The number of bits of each frame of data (2), that is, the number of bits from each ST to immediately before the next ST is relative to the central value because both timings of data (1) and data (2) are asynchronous. Increase or decrease 1 bit. On the other hand, in the data (3), ST and character bit b ₁
Each of bm to bm appears at the timing synchronized with the clock pulse having the same nominal bit rate as that of the data (1), and only the time width of SP is uneven in each word. Explaining this point in a little more detail, the data (2) and the reset signal are synchronized, but the data (2) and the selected data (D ₂ ) are not synchronized. Therefore, the rising time of the reset signal does not coincide with the rising or falling of each bit of the selection data (D ₂ ). That is, the value "9" of the selection from the rise of the reset signal after tau ₂ data (D ₂₎ for (stop bit support) is completed, when the reset signal is up standing simultaneously the value "9" of the stop bit The width becomes τ ₂ , and if the reset signal rises just before the end of the value “9”, the width of the stop bit becomes (1 bit + τ ₂ ),
It will be uneven. The bit rates of the data (1) and the data (3) have the same nominal value, but there is some error between them in actual operation. The influence of this error is also absorbed by the increase or decrease of the time width of SP for each word of the data (3), and the code distortion of ST and the character bits b ₁ to bm is not deteriorated.

As described above, the transmitter inserts a stuffing bit (SP) between words of asynchronous data, converts it to higher-speed synchronous data, and sends it.

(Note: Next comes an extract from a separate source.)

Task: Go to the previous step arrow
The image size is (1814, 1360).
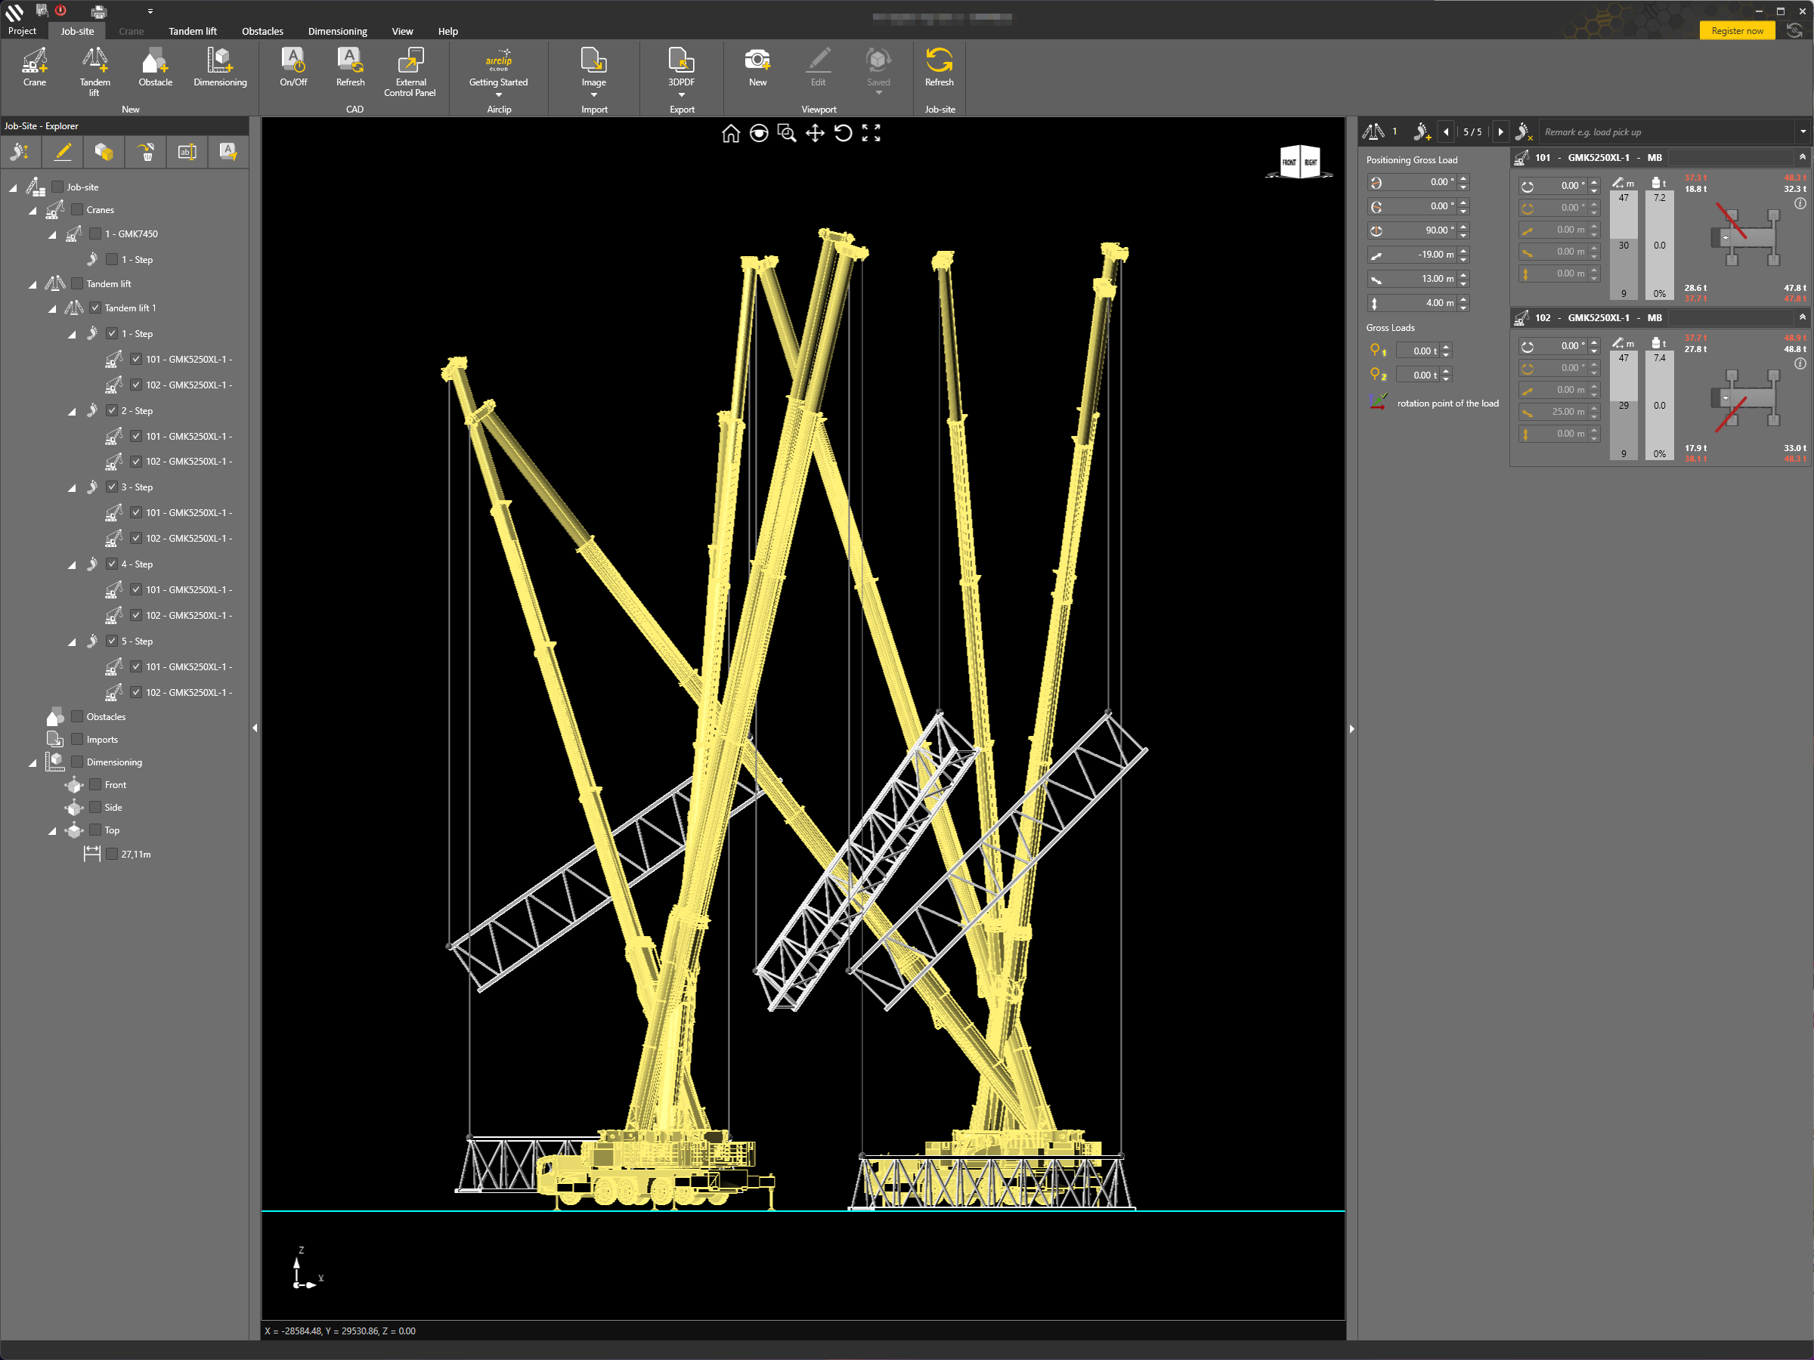Action: pos(1447,132)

The receiver also stuffs bit (SP). Is removed to reproduce the asynchronous data, and by changing the time width only for the stop bit (SP) of each word after the reproduction, the asynchronous data can be transmitted on the line at a higher desired bit rate. In addition, it is possible to eliminate the accumulation of errors between the bit rates of the start and end data of the transmission unit and the reception unit for each word, and to continue the line transmission without being restricted by the transmittable data length.

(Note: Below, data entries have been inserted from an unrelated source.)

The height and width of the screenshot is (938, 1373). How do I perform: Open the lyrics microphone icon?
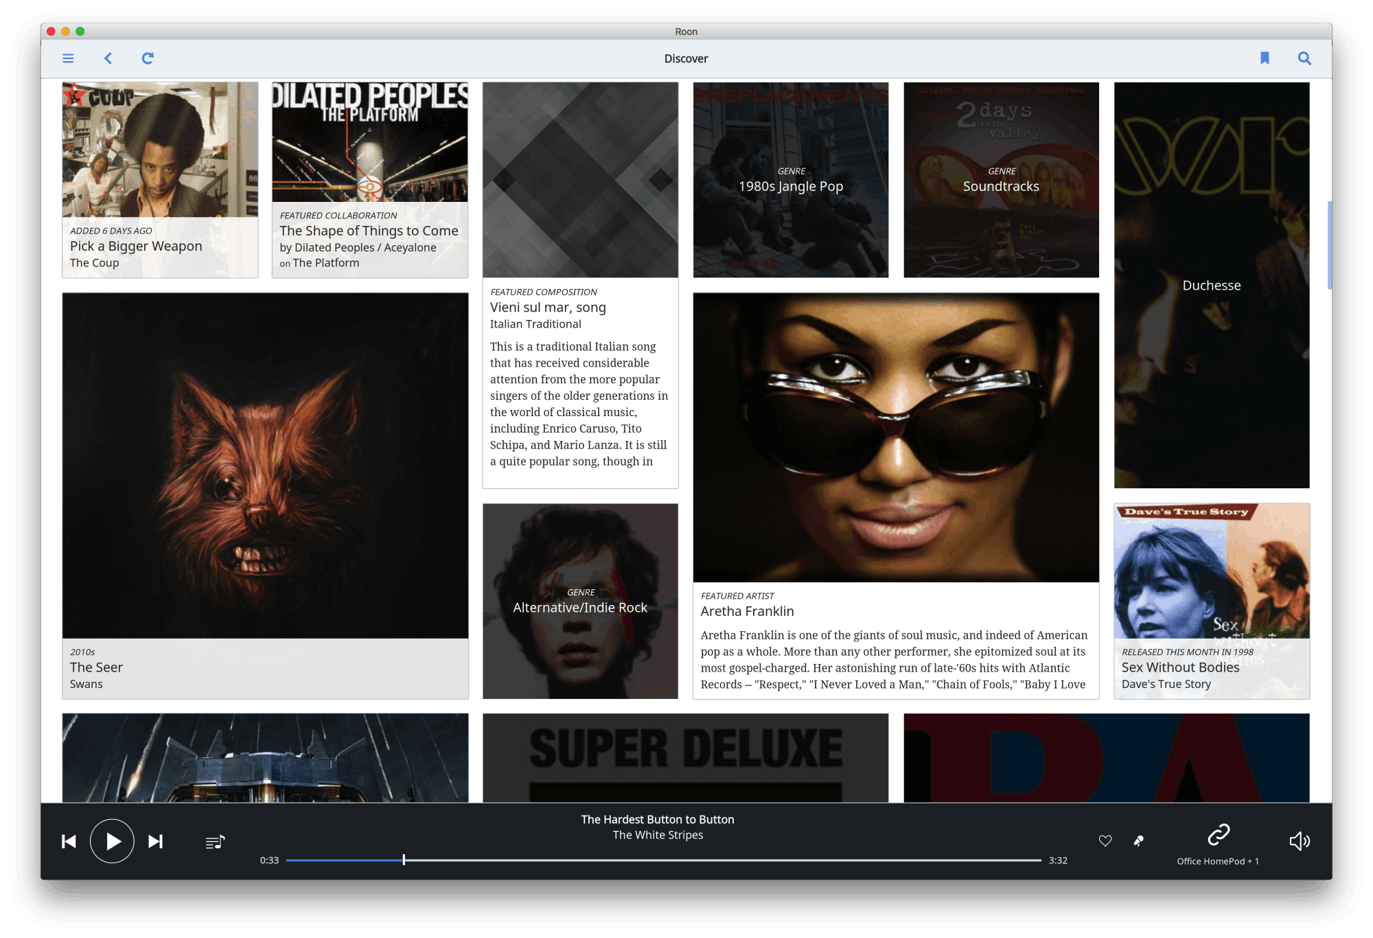click(x=1138, y=840)
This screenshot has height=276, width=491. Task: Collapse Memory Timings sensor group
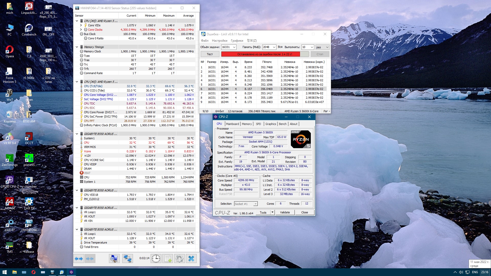(77, 47)
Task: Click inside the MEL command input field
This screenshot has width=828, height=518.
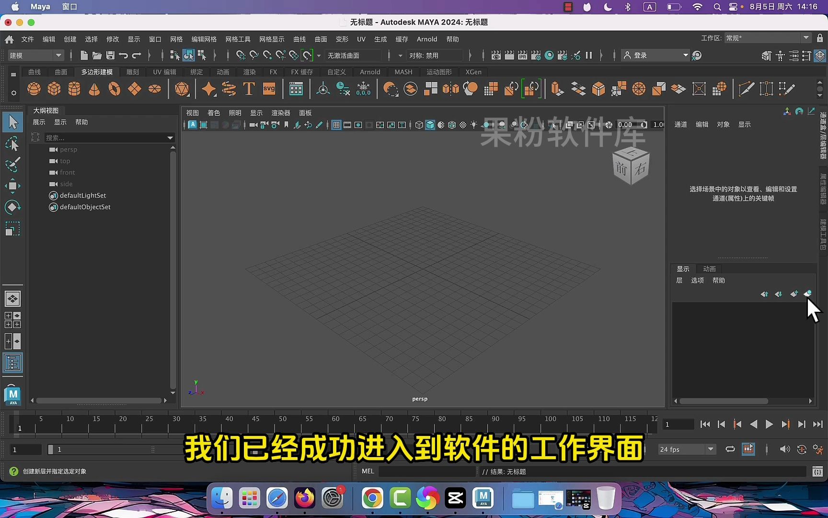Action: pyautogui.click(x=426, y=471)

In this embodiment, stuffing and destuffing are performed for each word to make the time width of the stop bit of each word variable in the reproduction data of the receiving unit. However, a predetermined number of words Each is divided into frames, and staff and destuff are performed for each frame.
It is easy to change so that only the time width of the stop bit at the end of each frame of playback data is variable,
It is clear that the same effect as that of this embodiment can be obtained.

〔The invention's effect〕

INDUSTRIAL APPLICABILITY As described above, the present invention has an effect that it is possible to realize an asynchronous data conversion circuit capable of line transmission of asynchronous data at a desired bit rate higher than that and having no restriction on the transmittable data length. is there.

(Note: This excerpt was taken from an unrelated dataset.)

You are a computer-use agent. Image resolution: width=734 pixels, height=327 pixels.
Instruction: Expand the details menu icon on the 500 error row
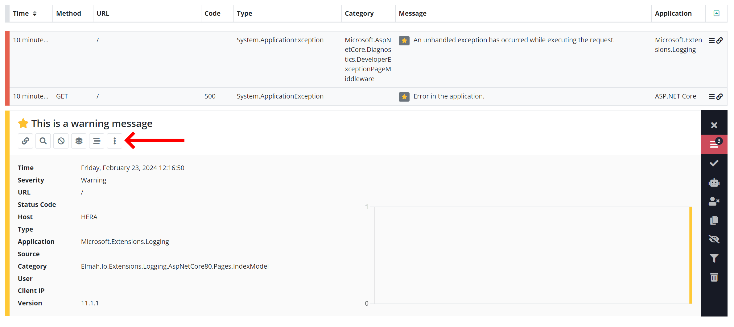[x=711, y=96]
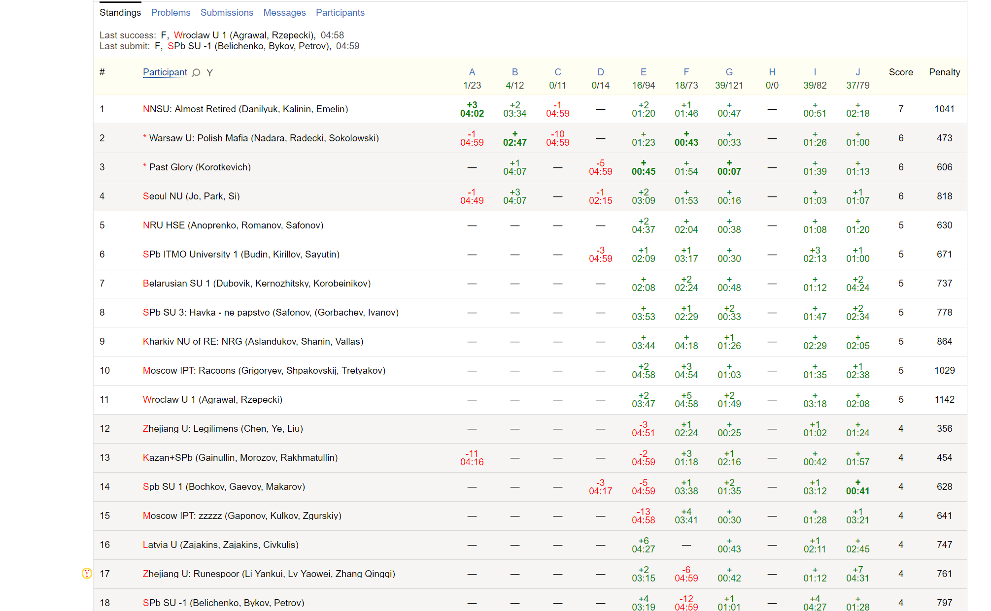Open problem B column header

click(x=514, y=72)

[Brief description of drawings]

FIG. 1 is a block diagram showing an embodiment of the present invention, and FIG. 2 is a timing diagram for explaining the operation of the embodiment of the present invention. 1,2 ... Conversion circuit, 10-1 to 10-m ... Flip-flop (FF), 11 ... Multiplexer, 3 ... Transmission input control circuit, 4 ... Transmission output control circuit, 5 ... Reception input control Circuit, 6 ... Reception output control circuit.

Claims (1)

[Claims] 1. A predetermined first comprising a word having a start bit and a stop bit at a leading end and a trailing end, respectively.
A second bit rate which is higher than the first bit rate for each data segment obtained by receiving the asynchronous data of the bit rate of at least one predetermined number of the words A first conversion circuit for converting the line data having the line number and inserting a predetermined stuffing bit into a vacant bit generated by the conversion and transmitting the stuffing bit; and the stuffing bit included in the line data for receiving the line data. And a second conversion circuit for reproducing and transmitting the start-stop synchronization data having a bit rate substantially equal to the first bit rate by varying the time width of the stop bit. A start-stop synchronous data conversion circuit.